Tom went up later, glad to have an excuse to get out of the foul and stuffy atmosphere of the hold and have a chance to move his arms and legs.
On the deck, he found George looking after a few sick men. His patients were stretched out on the boards in the full glare of the sun. Most of them looked near to death.
‘What’s the matter with them, George?’ Tom asked.
‘Dysentery,’ sighed George. ‘Most of them won’t pull through. I wouldn’t be surprised if the whole ship went down with it with the disgusting conditions on board. Either that, or we’ll be torpedoed by the Yanks.’
‘Torpedoed?’
‘Yes. They’re trying to sink all Jap ships going to Japan. There are no markings on any of them to show that they’re carrying prisoners. Loads of POW ships have already gone down. That’s why we’re travelling in a convoy.’
Tom looked out to sea, and sure enough he could see that they were part of a line of ships stretching as far as the eye could see. The ship in front was a bulky cargo ship, but the one behind looked like a destroyer, with long guns protruding from its deck.
‘But there would be no way to get out of the hold if that did happen. We’re right at the bottom,’ said Tom.
‘Yes, it’s murder. Cold-blooded murder.’
A guard doing his rounds saw Tom speaking to the orderly, and came and poked him in the stomach with a bayonet.
‘Go back. Go down. No stop here!’
Tom descended the ladder reluctantly. As the sun went down, he and the others watched through the tiny porthole as two great sacks were thrown from the deck into the sea.
‘What the hell are they?’ asked someone.
‘Bodies probably,’ Tom murmured. ‘There were some men on deck with dysentery. They looked as though they weren’t going to last long.’
The sacks bobbed on the surface for a few minutes, and then the water around them became choppy.
‘Sharks.’
They watched as the sacks were quickly pulled apart, and then disappeared into the water. The sea around them turned a foamy red.
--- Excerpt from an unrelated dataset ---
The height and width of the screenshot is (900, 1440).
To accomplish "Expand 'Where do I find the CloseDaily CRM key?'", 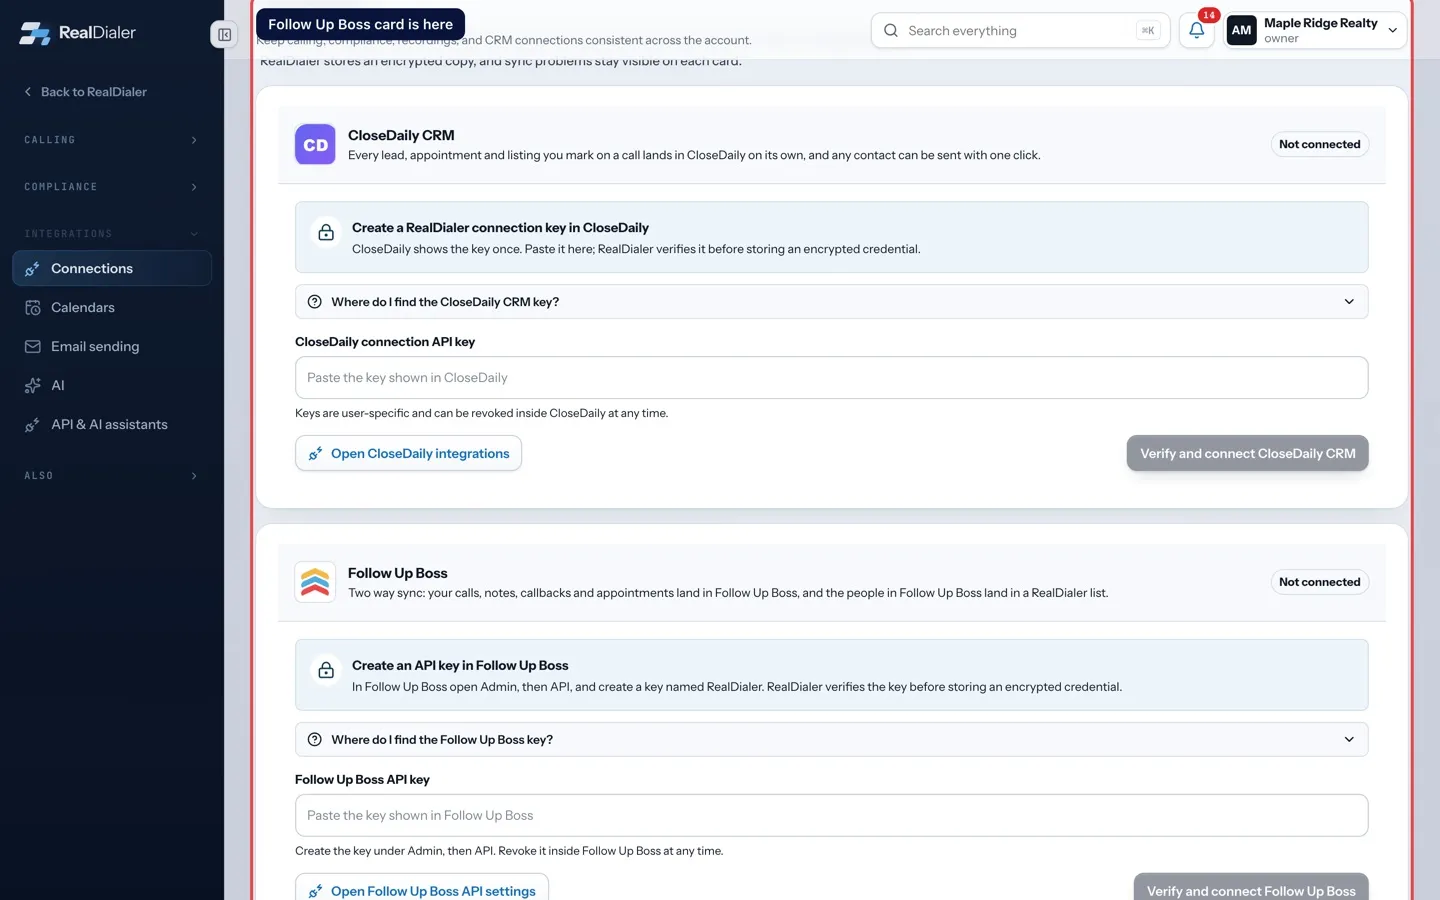I will point(831,302).
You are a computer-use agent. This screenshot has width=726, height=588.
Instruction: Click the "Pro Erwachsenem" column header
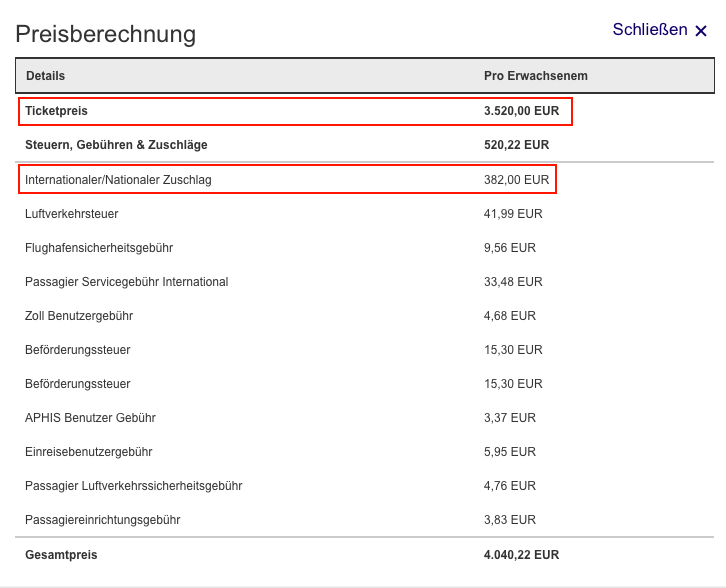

Later that evening a bucket of rice and watery fish stew was lowered, and although it smelled foul, the men once again dipped their tin cups into it gratefully. When night came they had to stay in the same crouched positions they had been sitting in all day. The temperature, although a little cooler, was still unbearably hot. It was impossible to sleep.
Tom spent a little time making sure that his treasured possessions were on his body rather than in the pack, in case George’s predictions came true. He checked that the picture of Joy was in the pocket of his shirt; his clothes were so tattered and torn now that it was almost pointless wearing them. He hung Ian’s ring, Harry’s badge and his own Volunteers badge around his neck then slipped the brown pomelo flowers, which he had wrapped in some rice sacking in the camp, into his shorts pocket. All night he sat there, cramped and sweating on the bare boards, listening anxiously for the sound of aircraft or submarines. All he heard, however, was the chug-chug-chug of the engines turning below as the ancient ship made its laborious progress across the South China Sea.
The days wore on in exactly the same routine. Three times a day the buckets were lowered to the prisoners: latrine, water and food. In the cramped and filthy conditions, men began to get sick. Many developed dysentery. Too weak to get up the ladder, they soiled themselves, and then sat there, pictures of misery in their own filth. Others succumbed to the roll of the ocean and got seasick, retching onto the floor, so that soon the boards were slippery with vomit and shit. The smell was unbearable. Tom spent as much time on deck as he could, trying his best not to arouse the attention of the guards. At least out there he could get away from the stench of the holds.
He noticed that the amount of food in the food buckets was dwindling. More than once there was not enough left in the bucket for him to fill his cup.
‘Someone here’s taking too much food out of the bucket,’ Tom said, looking at the desperate faces that surrounded him.
A man near the ladder shook his head. ‘It’s someone on the next deck up. I saw him do it,’ he said. ‘He’s got two cups. He fills one for himself and keeps the other one to sell to whoever’s hungry later.’
‘Why the hell do they let him do it?’
The man shrugged. ‘You know what it’s like. He’s a bully.’
Tom had an uneasy feeling. He was almost sure he knew who this bully was. He decided to confirm his suspicions for himself. The next time he heard the food bucket being passed around on the floor above, he climbed the first few rungs of the ladder. He looked around at the sea of faces, some familiar, some not. They all wore the same hollow-eyed look of hopelessness. As he looked around he spotted one face that didn’t look hungry or desolate.
‘Jim Leech,’ he shouted. ‘I knew it was you. You’re taking extra food, you bastard.’
Leech stared back at him. This time he did not flinch or look away. There was a look of defiance on his face.
‘So what? There’s plenty to go round.’
‘There’s not enough down here. Everyone’s falling sick.’
‘Well, what are you going to do about it?’
Tom sprang forward and lunged towards Leech, but he could not get at him through the press of the bodies.